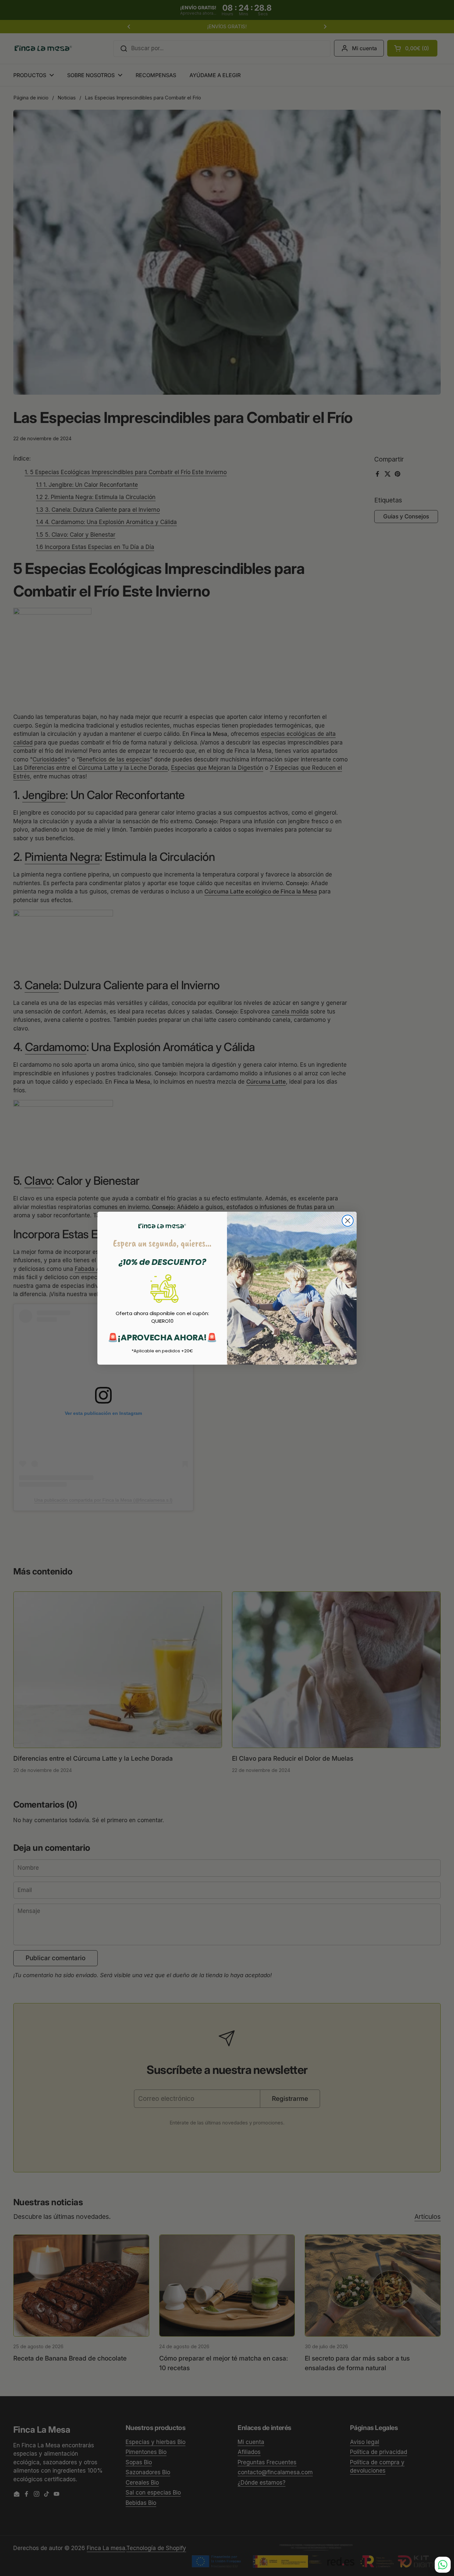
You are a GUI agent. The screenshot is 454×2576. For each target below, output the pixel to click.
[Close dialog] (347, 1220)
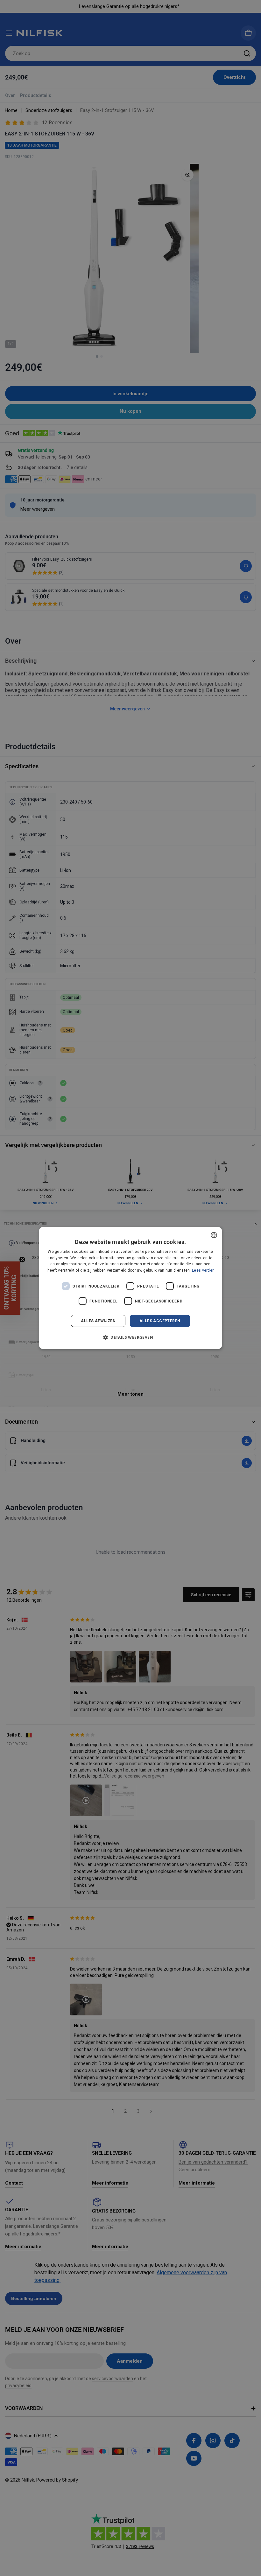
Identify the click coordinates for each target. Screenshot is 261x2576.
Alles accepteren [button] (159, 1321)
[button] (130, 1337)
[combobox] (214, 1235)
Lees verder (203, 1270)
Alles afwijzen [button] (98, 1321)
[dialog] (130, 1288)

+--

The line with "[button] (130, 1337)" and all lines after it through the end of the data above: write these out exactly and add nothing.

[button] (130, 1337)
[combobox] (214, 1235)
Lees verder (203, 1270)
Alles afwijzen [button] (98, 1321)
[dialog] (130, 1288)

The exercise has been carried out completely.